But...what if you could do both (a) and (b)?

That is:

  1. You learn something that you could apply soon.
  2. You learn something that you could also apply ten years from now.

You'd reach:

Peak Learning Goodness

You learn to the maximum-of-the-super-maximum by encompassing what you could apply for the rest of your ridiculously dope life.

Advantage: You, for eternity.

Learning What?

Having knowledge that you could use for the rest of your life compounds your advantages for your future situations.

We call that stuff your Lifelong-Learning-Knowledge Juice (LLKJs).

For instance:

Take Sue.

  1. Sue learns about how managers make their employees excel.
  2. Sue volunteers as a youth basketball coach.
  3. Sue applies her management wisdom to Streetblue Ballers.

Or, a more direct business analogy:

  1. Sue learns how to optimize her little 3-person-team performance.
  2. Sue becomes CEO.
  3. Sue applies her knowledge of rocking small teams by building hundreds of little teams -- each optimized for maximum performance -- and, collectively forming one ridiculous company.

Lifelong knowledge = Gifts that keep giving -- if you're looking.

But where to look?

Where to Focus Yo-Self

Learn what's needed; but, dig deeper, and uncover what you can use for the rest of your life.

For example:

  • Learn how to cook Mushroom Risottos, but focus on delivering delectable meals.
  • Learn the Python programming language, but focus on programming methodologies.
  • Learn to give your introductory speech, but focus on communicating your message.

In other words:

Learn what you need for tomorrow; but, focus on what you can grasp for a lifetime.

How to Exploit Your Juice

Think of a little compartment in your brain that stores your LLKJs.

More of that knowledge juice gives you more advantages to rock out.

For example:

Sue, who uses her several LLKJs, including knowledge of (1) optimizing teams, (2) managing egos, (3) handling conflicts, (4) exploiting individual strengths has a much greater basketball coaching advantage over Joe Schmo who starts coaching completely from scratch.

Win: Sue.

The more you fill your brain with lifelong useful stuff, the greater advantages you'll give yourself.

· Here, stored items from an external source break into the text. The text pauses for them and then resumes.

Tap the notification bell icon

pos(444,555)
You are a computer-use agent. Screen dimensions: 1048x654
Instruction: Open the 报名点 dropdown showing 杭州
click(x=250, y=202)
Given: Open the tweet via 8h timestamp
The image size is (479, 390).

So, to rock out super-FAB-tastically:

  1. Repeatedly fill up more LLKJs into your brain's compartment that stores them.
  2. Use those juices liberally in anything you do to your advantage.

The result:

  1. You exploit knowledge that took you years to accumulate.
  2. Joe Schmos of the world would need years to catch up to learn what you specifically know.
  3. Therefore, you increase your chances of rocking -- significantly.

Win.

Life-long-useful stuff. Scrumptious.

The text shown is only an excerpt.